Der Name lehnt sich an Science-Fiction an, kurz Sci-Fi. Das passt: Auch der Science-Fiction gelten Naturkatastrophen und Massenemigration seit jeher als perfekte Stoffe. Klassische Sci-Fi spielt aber oft in einer dystopischen Zukunft, in der die Gründe für den Niedergang der Menschheit klar benannt oder beschrieben sind, sei es der Ausbruch eines Weltkrieges oder einer Seuche. Hier zeigt sich eine der Schwierigkeiten für das Klima-Erzählen: Für die Krise sind viele Menschen über einen langen Zeitraum verantwortlich. Und retten kann uns kaum ein Mensch allein, sondern nur das Kollektiv.
„Es ist sehr schwer, sich eine Zukunft vorzustellen, in der nicht alle Romane auf die eine oder andere Art Klimaromane sind“
Themen wie Umwelt oder Klima werden natürlich schon lange literarisch verarbeitet. In „Heat“ ließ Arthur Herzog einen Wissenschaftler 1977 vor der kritischen Kohlendioxidkonzentration in der Atmosphäre warnen, Jahrzehnte später machten T.C. Boyle („Ein Freund der Erde“, 2000) oder die große Margaret Atwood („Oryx and Crake“, 2003) ihre Leserschaft mit der Klimakrise bekannt; nur dass damals noch niemand von Climate-Fiction sprach.

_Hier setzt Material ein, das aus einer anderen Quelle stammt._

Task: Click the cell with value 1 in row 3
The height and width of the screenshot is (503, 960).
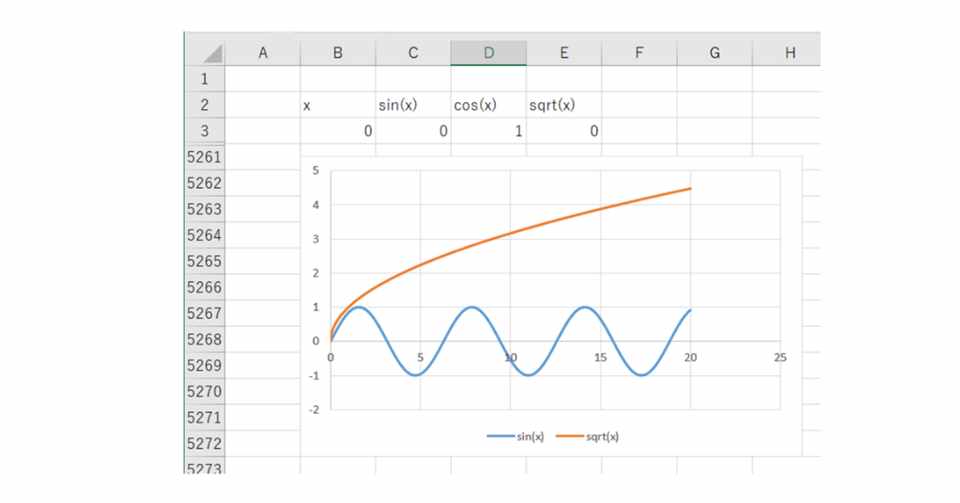Action: [x=488, y=131]
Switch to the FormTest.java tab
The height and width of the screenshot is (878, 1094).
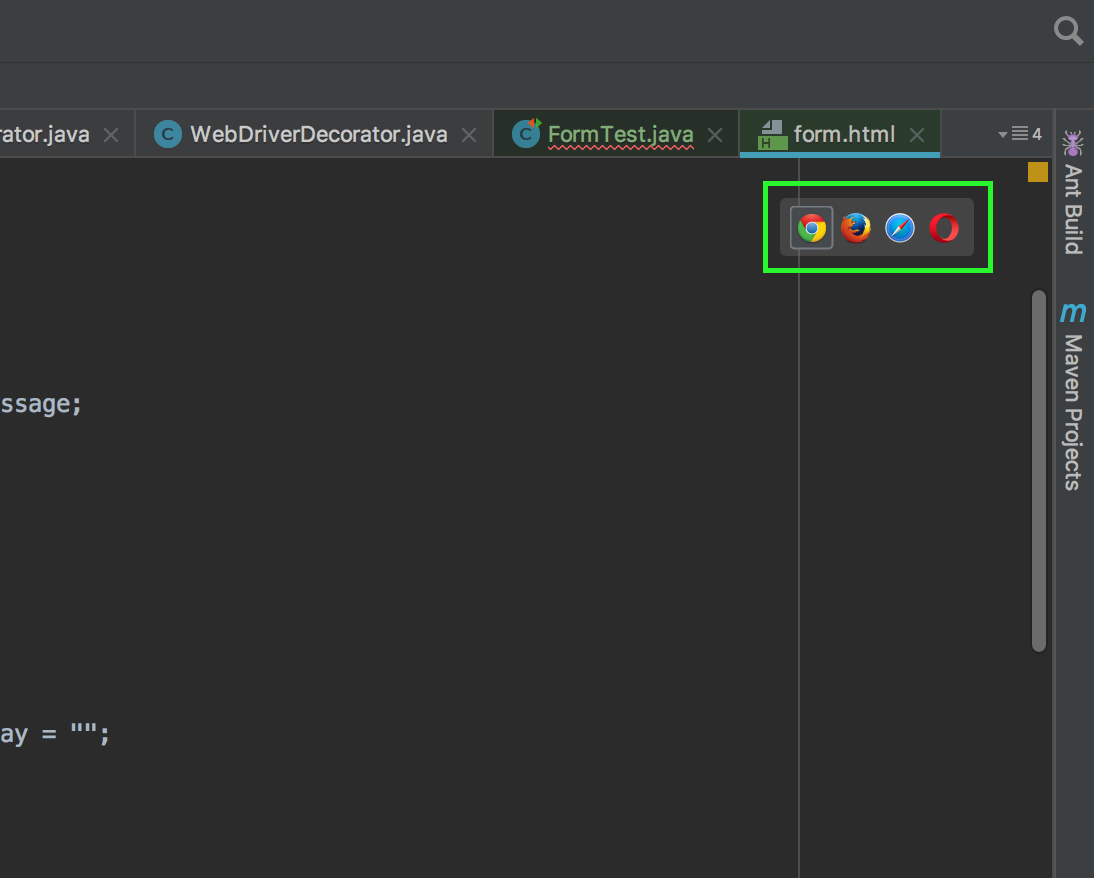tap(620, 134)
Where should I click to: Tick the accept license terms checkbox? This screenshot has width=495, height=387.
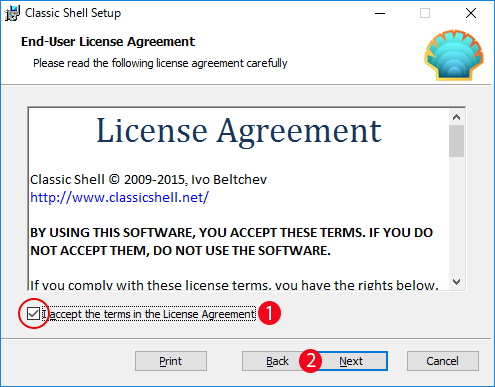click(33, 314)
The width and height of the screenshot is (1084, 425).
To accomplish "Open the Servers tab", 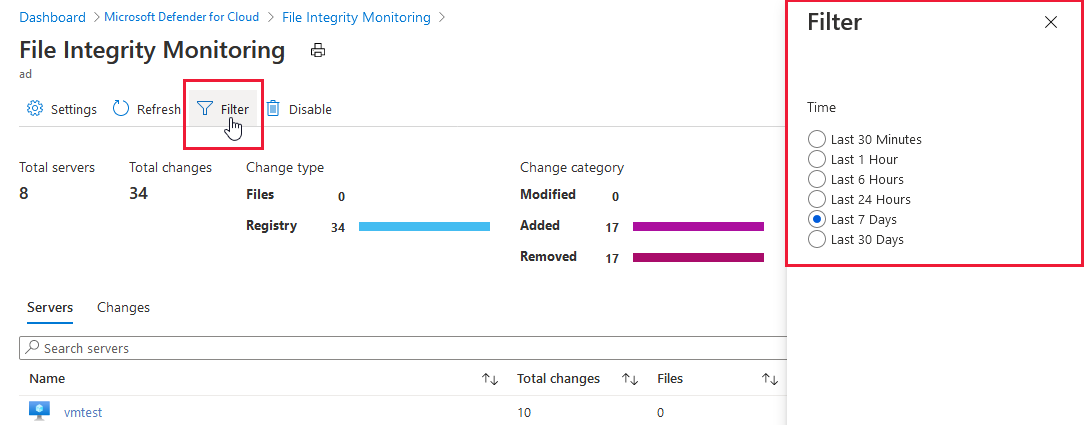I will tap(50, 307).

Gebraucht wird der Ausdruck seit den frühen 2010er-Jahren. Neu an heutiger Cli-Fi ist aber auch, dass sie die Klimakrise nicht mehr als hypothetische Apokalypse oder ferne Zukunft beschreibt (wie der gerade für den Deutschen Buchpreis nominierte Roman „Auf See“ von Theresia Enzensberger), sondern die Konsequenzen der Klimakrise real und aktuell macht.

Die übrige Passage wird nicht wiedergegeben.